Minha vida, de fato, é cheia de outras atividades. Muitas vezes, isto me frustra porque adoro o processo de escrever—tanto criando quanto aperfeiçoando. Por outro lado, creio que a interação mental e emocional com aquilo que acontece no meu dia-a-dia é o que alimenta esta veia criativa. Se não estivesse trabalhando e lutando, não teria do que falar. Talvez seja um problema de muitos escritores. Quando finalmente conseguirmos tempo e sossego, não temos mais nada a dizer. Assim, continuarei “roubando” minutos e horas preciosas de outras coisas que também são prioritárias.

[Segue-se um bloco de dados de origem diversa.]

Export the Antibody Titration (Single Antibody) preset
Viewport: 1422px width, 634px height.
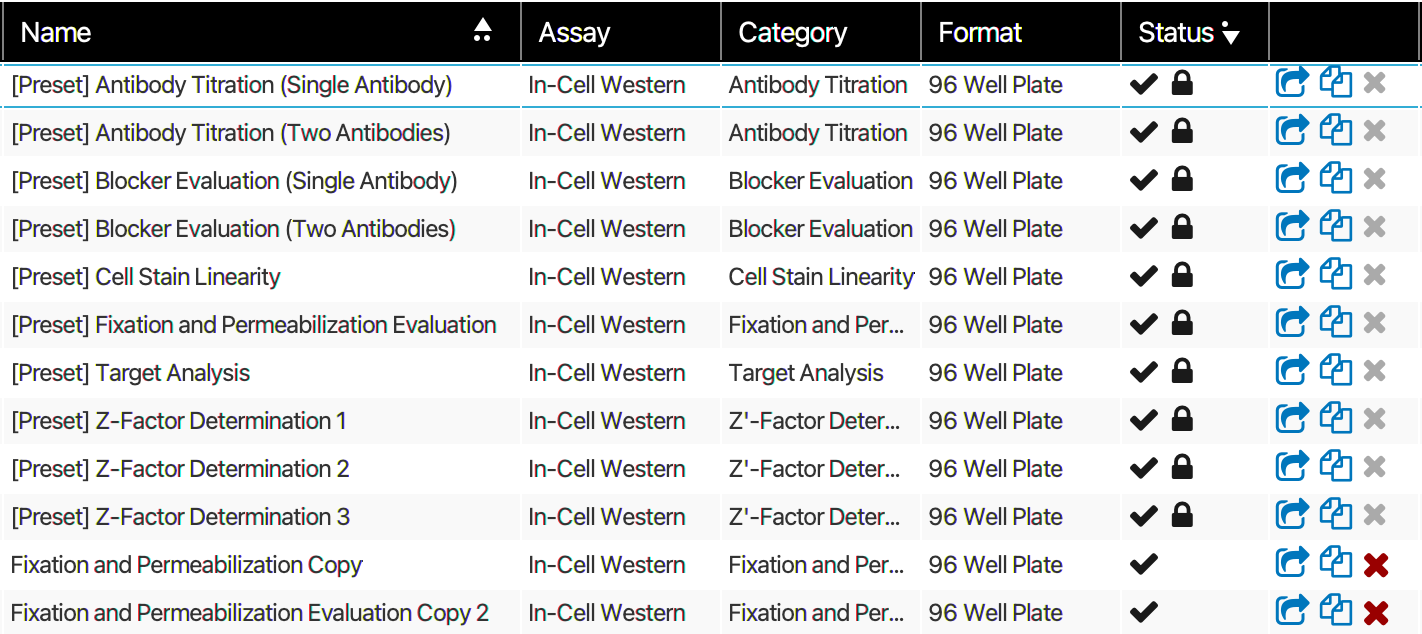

Mas como aconteceu então? Como foi que iniciou-se minha “carreira” como “escritora”? Bem, no passado, escrevia muitas cartas. Foi assim, creio eu, que realmente aprendi a prestar atenção aos detalhes da minha vida e comunicar meus pensamentos por escrito. Morando longe da minha família desde os dezessete anos de idade (numa época pré-Internet e na qual telefonemas eram caríssimos), era a única maneira que tinha de ficar “próxima” dos meus pais. Compartilhava os eventos do dia-a-dia na faculdade com minha mãe e filosofava sobre o impacto e conseqüências destes com meu pai, intercalando com coisas que poderiam interessar meus quatro irmãos menores.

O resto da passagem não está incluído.